Supplied passage:
INTRODUCTION
Milk production by dairy cows has increased by 41% (2,802 kg/head) in milk yield and 0.12% (120.04 kg/head) in milk fat from 2,000 to 2,020 in Korea [1]. With these improvements and selection, dairy cows are more sensitive to heat stress, which directly or indirectly influences the normal physiology, metabolism, and hormonal and immune systems [2]. Heat stress also causes economic losses according to negative effects on the milk production, milk composition, reproductive efficiency, and udder health [2,3]. Thus, environmental and nutritional methods to alleviate heat stress have been studied to improve the lactation performance of dairy cows.
In particular, feed additives, including yeast supplements such as Saccharomyces cerevisiae, are widely used to improve the lactation performance and health in dairy cows [4,5]. Many studies have reported that feeding S. cerevisiae positively influences the dry matter intake (DMI), rumen pH, nutrient digestibility, immune function and milk quality of dairy cows [5–7]. Because of its effects on the rumen fermentation and nutrient digestion, some authors have suggested that feeding yeast products may be most beneficial to dairy cows under heat stress [8–12]. Arambel and Kent [8] suggested that yeast products might be more effective under heat stress than under normal conditions. Schingoethe et al. [9] reported a significant improvement in feed efficiency when mid-lactating dairy cows were supplemented with S. cerevisiae during summer months. S. cerevisiae culture contains fermentation substrates, bacterial proteins, yeast metabolites, yeast cell walls, and other beneficial substances, and it can balance the interstinal flora, improve immunity, relieve stress, and improve productivity [10].

Description of the task:
Continue the introduction on yeast supplementation for heat-stressed dairy cows, starting after its final sentence.

Records in a dataset:
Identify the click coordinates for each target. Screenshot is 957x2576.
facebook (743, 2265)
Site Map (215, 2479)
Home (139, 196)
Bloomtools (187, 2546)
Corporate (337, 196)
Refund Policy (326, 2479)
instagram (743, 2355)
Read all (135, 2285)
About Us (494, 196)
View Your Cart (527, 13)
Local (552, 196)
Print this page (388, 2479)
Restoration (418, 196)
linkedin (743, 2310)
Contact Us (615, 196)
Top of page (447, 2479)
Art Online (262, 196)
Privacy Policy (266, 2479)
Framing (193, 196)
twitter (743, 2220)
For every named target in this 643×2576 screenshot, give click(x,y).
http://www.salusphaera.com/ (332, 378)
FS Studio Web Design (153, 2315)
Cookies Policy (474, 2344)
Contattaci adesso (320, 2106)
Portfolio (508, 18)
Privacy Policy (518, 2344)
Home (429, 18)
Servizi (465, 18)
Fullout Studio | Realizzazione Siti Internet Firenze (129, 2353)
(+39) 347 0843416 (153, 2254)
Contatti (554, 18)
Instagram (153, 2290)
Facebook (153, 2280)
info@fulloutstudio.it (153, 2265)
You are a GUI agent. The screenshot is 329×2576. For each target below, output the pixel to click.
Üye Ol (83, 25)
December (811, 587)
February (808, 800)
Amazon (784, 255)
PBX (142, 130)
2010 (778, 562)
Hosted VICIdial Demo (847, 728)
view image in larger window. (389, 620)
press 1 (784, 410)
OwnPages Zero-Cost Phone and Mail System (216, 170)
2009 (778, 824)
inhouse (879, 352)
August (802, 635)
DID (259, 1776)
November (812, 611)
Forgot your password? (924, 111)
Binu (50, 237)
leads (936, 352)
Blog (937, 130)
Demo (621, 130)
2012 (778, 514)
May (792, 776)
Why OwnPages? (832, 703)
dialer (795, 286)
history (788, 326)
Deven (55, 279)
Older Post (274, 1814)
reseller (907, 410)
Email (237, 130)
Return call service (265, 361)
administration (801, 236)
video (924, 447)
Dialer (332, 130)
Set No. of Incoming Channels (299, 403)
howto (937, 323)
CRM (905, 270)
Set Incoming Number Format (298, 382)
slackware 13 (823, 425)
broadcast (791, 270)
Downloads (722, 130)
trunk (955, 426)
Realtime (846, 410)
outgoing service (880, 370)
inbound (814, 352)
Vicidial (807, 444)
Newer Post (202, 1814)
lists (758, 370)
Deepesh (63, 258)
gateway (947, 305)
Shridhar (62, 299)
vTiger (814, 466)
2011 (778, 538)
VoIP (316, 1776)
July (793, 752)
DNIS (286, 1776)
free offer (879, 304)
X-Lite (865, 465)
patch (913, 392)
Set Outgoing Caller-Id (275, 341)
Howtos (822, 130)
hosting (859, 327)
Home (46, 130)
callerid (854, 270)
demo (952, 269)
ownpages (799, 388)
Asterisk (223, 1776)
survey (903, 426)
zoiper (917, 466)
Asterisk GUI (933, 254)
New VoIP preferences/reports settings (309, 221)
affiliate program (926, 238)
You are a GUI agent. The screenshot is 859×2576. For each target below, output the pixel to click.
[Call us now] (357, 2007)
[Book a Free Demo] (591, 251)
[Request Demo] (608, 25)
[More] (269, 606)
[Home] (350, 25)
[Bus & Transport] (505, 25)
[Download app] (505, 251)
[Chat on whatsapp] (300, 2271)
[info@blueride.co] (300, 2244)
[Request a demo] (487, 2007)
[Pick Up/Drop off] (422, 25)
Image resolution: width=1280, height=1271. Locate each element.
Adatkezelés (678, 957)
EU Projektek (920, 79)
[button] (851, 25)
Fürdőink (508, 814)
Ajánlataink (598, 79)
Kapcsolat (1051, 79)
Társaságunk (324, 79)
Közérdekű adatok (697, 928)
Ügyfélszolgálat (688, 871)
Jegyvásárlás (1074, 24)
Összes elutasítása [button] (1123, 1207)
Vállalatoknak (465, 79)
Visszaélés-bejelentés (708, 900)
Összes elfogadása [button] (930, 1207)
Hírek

Response:
Recently, several agricultural technology centers in Korea have supplied microbial cultures such as Lactobacillus plantarum, Bacillus subtilis, and S. cerevisiae, which are known to effectively improve the feed efficiency, productivity and environment of livestock. However, research on the method or effectiveness of feeding S. cerevisiae culture to dairy cows is limited. There is also limited understanding of how S. cerevisiae culture affects the lactation performance of heat-stressed dairy cows associated with blood metabolism. Therefore, we hypothesized that S. cerevisiae culture would improve the milk productivity and blood metabolism of dairy cows exposed to heat stress if feeding S. cerevisiae could increase the DMI of dairy cows under such conditions. To address this hypothesis, the effects of the S. cerevisiae culture addition in different total mixed rations (TMRs) on DMI, milk production and quality, and energy status in dairy cows during heat stress were evaluated.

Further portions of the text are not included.